2.                      Il résulte de ce qui précède que le recours est irrecevable. Il se justifie de mettre les frais à la charge des recourants qui succombent (art. 49 LPA-VD, applicable par renvoi de l'art. 99 LPA-VD). La Municipalité ayant procédé avec l'assistance d'un mandataire professionnel, il se justifie de lui allouer des dépens, à la charge des recourants (art. 55 al. 1 et 99 LPA-VD).


 

 

Par ces motifs
 la Cour de droit administratif et public
du Tribunal cantonal
arrête:

 

I.    Le recours est irrecevable.

II.   Un émolument de 1'000 (mille) francs est mis à la charge des recourants, débiteurs solidaires.

III. Les recourants, débiteurs solidaires, verseront à la Commune de Cottens une indemnité de 1'000 (mille) francs à titre de dépens.

 

Lausanne, le 12 janvier 2016

 

La présidente:                                                                                               La greffière:
                                                                                                                 

 

Le présent arrêt est communiqué aux destinataires de l'avis d'envoi ci-joint.

Il peut faire l'objet, dans les trente jours suivant sa notification, d'un recours au Tribunal fédéral.

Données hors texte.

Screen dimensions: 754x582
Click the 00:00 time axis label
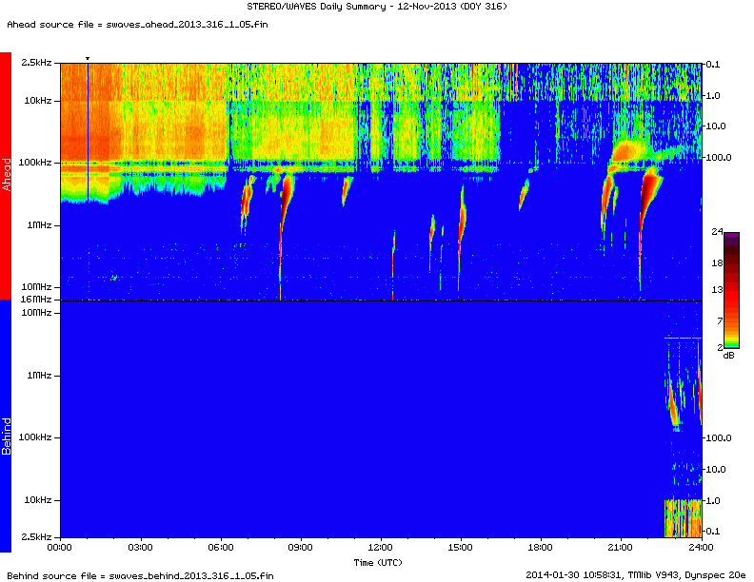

Le recours en matière de droit public s'exerce aux conditions des articles 82 ss de la loi du 17 juin 2005 sur le Tribunal fédéral (LTF - RS 173.110), le recours constitutionnel subsidiaire à celles des articles 113 ss LTF. Le mémoire de recours doit être rédigé dans une langue officielle, indiquer les conclusions, les motifs et les moyens de preuve, et être signé. Les motifs doivent exposer succinctement en quoi l’acte attaqué viole le droit. Les pièces invoquées comme moyens de preuve doivent être jointes au mémoire, pour autant qu’elles soient en mains de la partie; il en va de même de la décision attaquée.